Hij geeft daar in zijn boek een aantal redenen voor. Als eerste noemt hij het gevaar dat een adequate behandeling te laat wordt ingezet. Neem als voorbeeld een vrouw met een knobbel in de borst die in eerste instantie naar een Moerman-arts gaat. Zo'n vrouw is in levensgevaar, omdat de vertraging die dan ontstaat ervoor kan zorgen dat haar ziekte van een geneeslijk naar een ongeneeslijk stadium overgaat. Daarnaast geeft de alternatieve geneeskunde patiënten een absurde voorstelling van anatomie, fysiologie en therapie van ziekten. Ook geeft zij ernstig zieke mensen in plaats van goede begeleiding valse hoop op genezing. En dan hebben we het nog niet eens over de financiële kant van de zaak gehad. Uit dit alles concludeert Renckens dat alternatieve geneeswijzen „schadelijk zijn voor de gezondheid.”

Voedingssupplementen
Speciale aandacht verdient volgens Renckens trouwens de orthomoleculaire geneeskunde, een stroming die het gebruik van voedingssupplementen ter voorkoming of bestrijding van allerhande kwalen adviseert. In 1999 slikte niet minder dan 25 procent van de bevolking deze supplementen. Met een geschatte jaaromzet van 400 miljoen zijn de vitamines en voedingssupplementen de homeopathische middelen ruim voorbijgestreefd. In huis-aan-huisbladen, roddelbladen, en zelfs door middel van pseudo-wetenschappelijke advertenties in gerespecteerde landelijke dagbladen worden dergelijke middelen gepropagandeerd. „Alleen maar ongegeneerd positieve verhalen over de zegeningen van mineralen, vitamines, anti-oxidanten en sporenelementen. Wie dat leest, krijgt de indruk dat niemand meer kanker of een hartkwaal hoeft te krijgen”, aldus Renckens.
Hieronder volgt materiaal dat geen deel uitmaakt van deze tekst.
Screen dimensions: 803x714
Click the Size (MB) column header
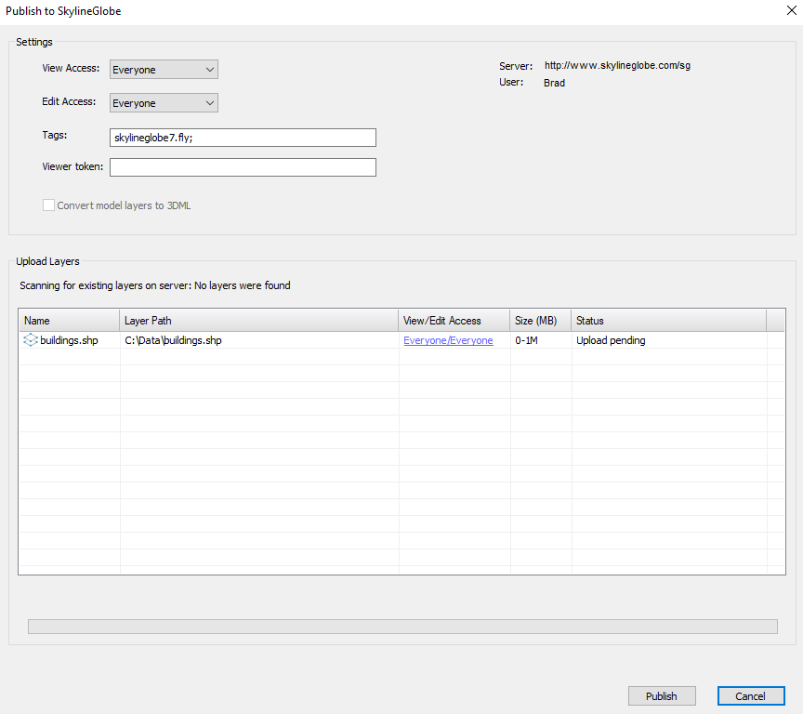(540, 321)
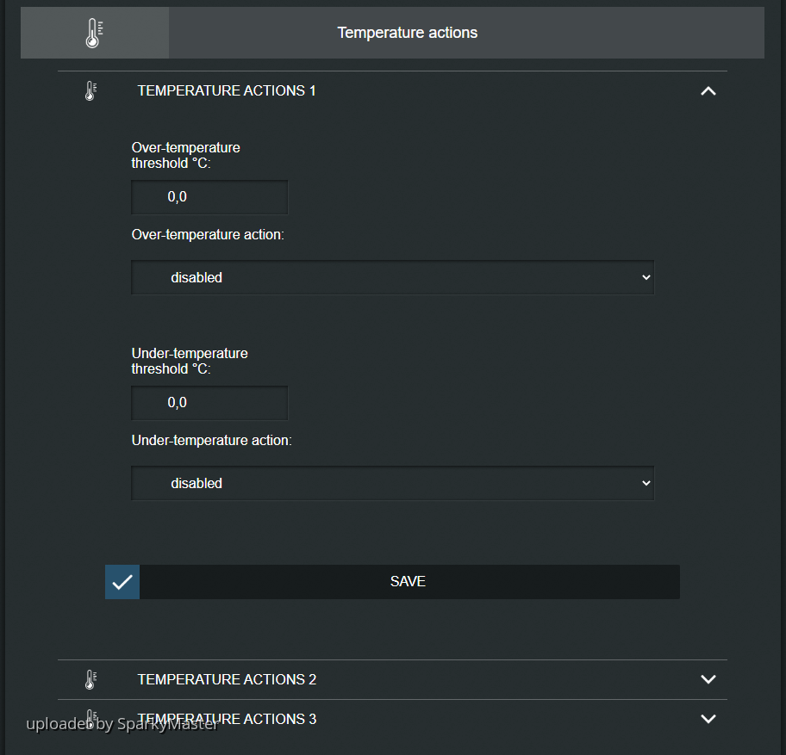Viewport: 786px width, 755px height.
Task: Click the checkmark icon next to Save
Action: 122,582
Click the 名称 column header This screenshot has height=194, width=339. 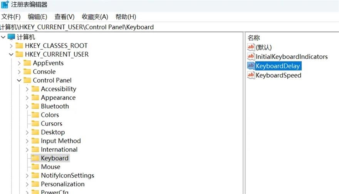click(253, 38)
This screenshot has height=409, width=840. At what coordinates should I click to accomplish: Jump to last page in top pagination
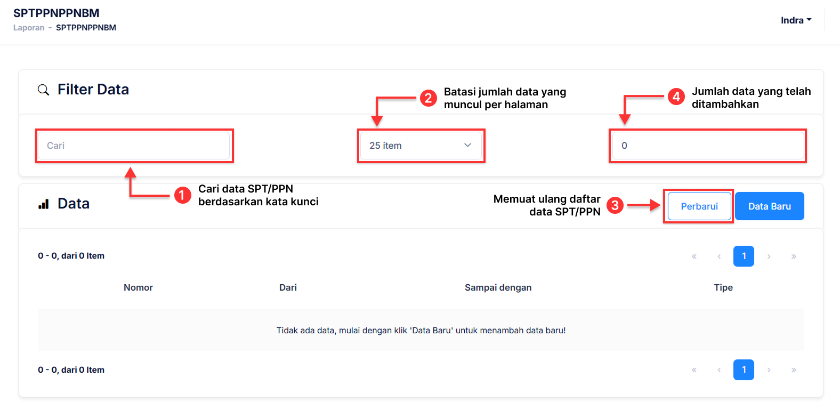coord(794,256)
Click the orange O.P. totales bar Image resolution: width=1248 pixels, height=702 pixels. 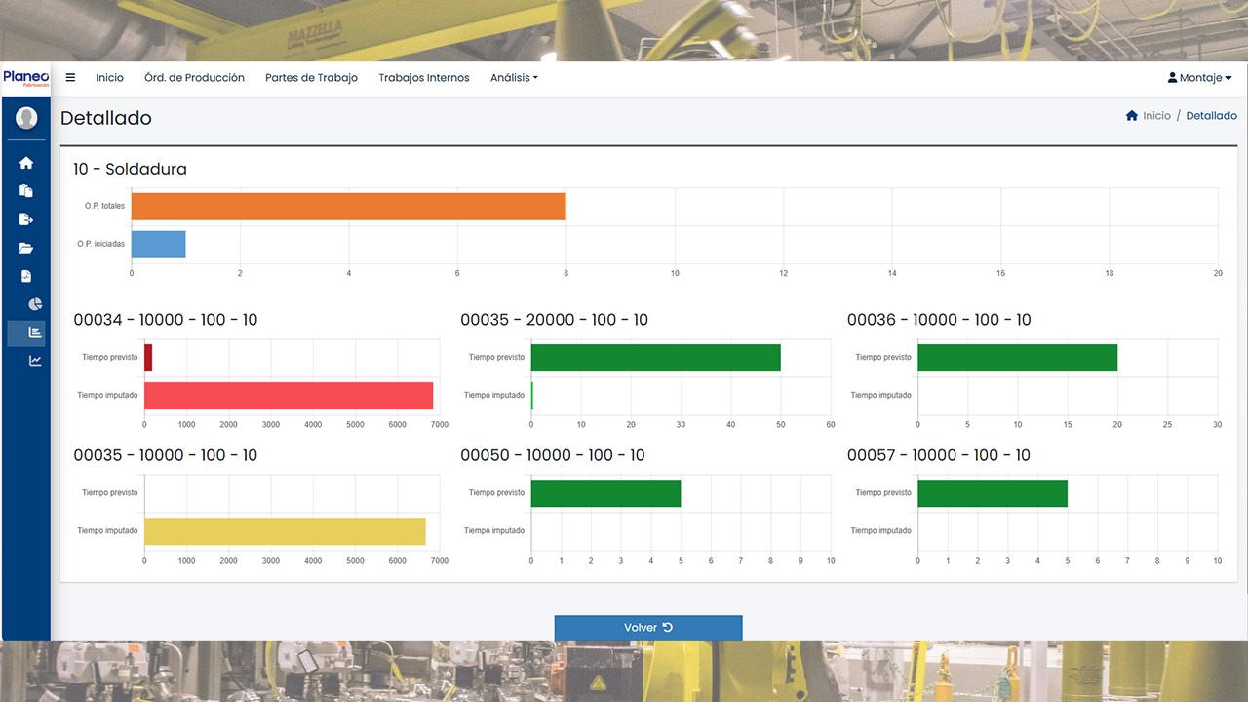(x=348, y=206)
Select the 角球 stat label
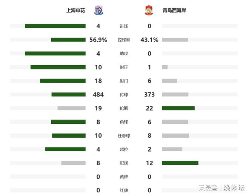 point(124,122)
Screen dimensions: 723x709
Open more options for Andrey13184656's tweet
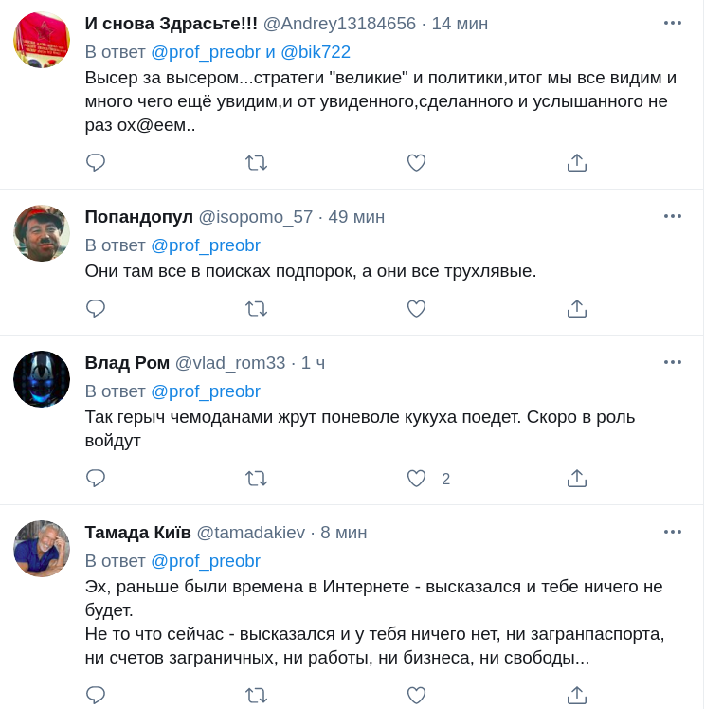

Tot slot, om weer terug te komen op de titel ”Kwakzalvers op kaliloog”: zoals de toevoeging van een druppel kaliloog bij verdenking van een schimmelinfectie de ziekteverwekker zichtbaar maakt, brengt Cees Renckens met zijn boek de ongezouten waarheid over de praktijk van de alternatieve geneeskunde aan het licht. Hij heeft het gelijk volledig aan zijn zijde. Desondanks komt het verhaal wat zuur over en het is te hopen dat dat niet in Renckens' nadeel werkt. Waarschijnlijk laten ook alternatieve vliegen zich namelijk eerder met stroop vangen dan met azijn. Of à la Sainte-Beuve: „Wil men mensen voor zich winnen, dan kan een beetje kwakzalverij geen kwaad.”